Well, surgery on Drew’s left leg is complete and was a success. And, I’m excited to report that Drew’s pain level is very well managed and not nearly as intense as it was during the right leg surgery and Drew has been in relatively high spirits. Upon seeing Drew immediately after surgery, it was already obvious that this experience was a vast improvement from last time.
Drew was almost immediately coherent and calm.
Sure, there was some pain but he wasn’t writhing and it didn’t appear to be completely unbearable. He actually requested to be removed from the bed to sit in our laps which it was Nathan and I that were reluctant to oblige him dueour own fears of pain. The
doctors said it would be OK with them, but our own anxieties over his new leg was too much to move him around. During his right leg surgery, he would have never left the bed to go home if he had anything to do with it.
He spent two nights in the hospital and we got to come home Thursday afternoon. He camps out on the living room futon resting against a new reading pillow we got him since it appears his pain is less when he’s sitting. He’s even requested to go outside. Last time, we had to practically drag him outside more than a week after the surgery.
His fixator is pretty gnarly like his last one. I haven’t gotten a chance to count the pins yet but there seems to be about as many as last time, maybe a little fewer. He has one pin that goes between his big toe and the next toe all the way through his foot coming out the back of his heel just under his Achilles tendon! Ouch! But, his leg looks much better post-surgery than his right leg. It’s sitting in an awkward position due to his rotation. His leg is basically on its side leaving his body weight resting on the two large pins at the top of his femur. He’s going to require a lot of cushioning wherever he’s sitting.
We have some heart complications to follow-up on. During his stay, his blood pressure and heart rate were uncomfortably high despite medicine to control it. This is a concern because of the leakage he suffers in his aortic valve. They don’t want his heart to work as hard which can worsen the condition even having dire consequences if left untreated. So, we are following up with a local pediatric cardiologist to find out what next steps are. Next steps can include something as little as just a chest x-ray or ultrasound just to monitor it to, I suppose, surgery to repair it if it were necessary. They say that he has moderate to severe leakage and when you are under as much stress and pain as Drew is, I can imagine that it can exacerbate this condition.
We start physical therapy on Monday which we are not too happy about. Can’t they just give him a break?!? He just has two bones in his leg completely sawed through, large foreign devices drilled into his bones, and you want him to do exercise this soon after surgery? Sometimes, I think that the doctors need to spend some time in the hospital as a patient, then I think they wouldn’t be so quick to order painful and uncomfortable tests and activity.
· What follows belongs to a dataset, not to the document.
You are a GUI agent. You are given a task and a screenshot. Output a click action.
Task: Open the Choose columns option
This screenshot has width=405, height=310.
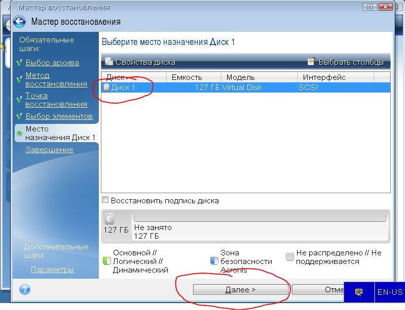click(x=346, y=62)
During our stay at the hospital, they wanted to check Drew’s platelets DAILY. He has never had to have daily checks, even when his thrombocytapenia was at its worst. And, did they do it in the afternoon to avoid interrupting critical and healing sleep? NO! At four-freakin’-o’clock in morning! Seriously, they came in to prick him in the finger, this boy who is justifiably scared to death of needles, at 4:00 am disturbing his and our own sleep. Doctors will tell you to get your rest to ensure proper healing but this rule does not apply when in the hospital.
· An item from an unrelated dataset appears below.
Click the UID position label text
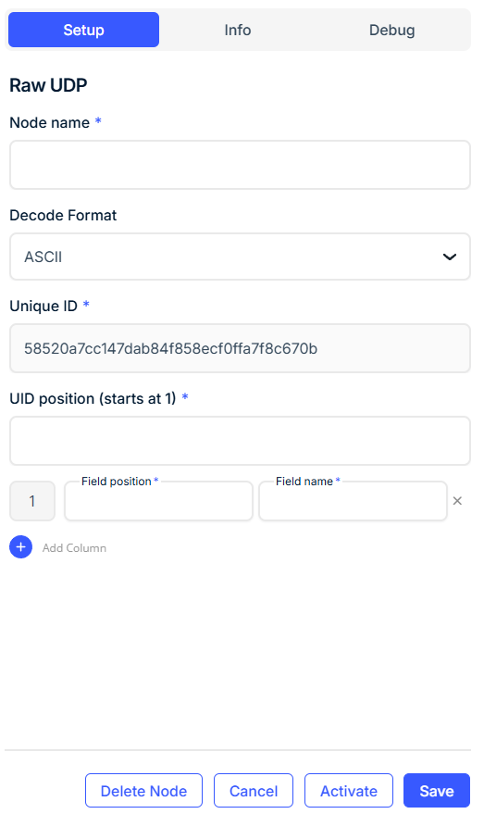93,399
So, now we are doing what we can to get our lives back to normal. I’m questioning more now than ever how I’m going to do this by myself. Drew is impossibly heavy. I don’t know if it’s because I’ve been used to the lightweight brace for so long and forgot how heavy the fixator was or if this fixator is heavier than the last, but it’s going to be nearly impossible for me to get his brace on and off for baths by myself. When it comes to carrying him, just imagine carrying a child with two immobile legs that have no flexibility to bend or move to accommodate a comfortable carrying position. And, the fixator is digging its solid rings into my forearms and the brace’s velcro scratching my other. If I so much as twist his fixator leg, bump it, or don’t situate it just right when setting him down it causes him excruciating pain. And, looking into his pained and desperate face is painful for me! But, I keep reminding myself that it’s going to get better. Last time, it took about 4-5 weeks until I would say that he was basically back to his normal self and as well as Drew has done so far, I’m actually being optimistic and thinking it will be much quicker this time. Will let you know!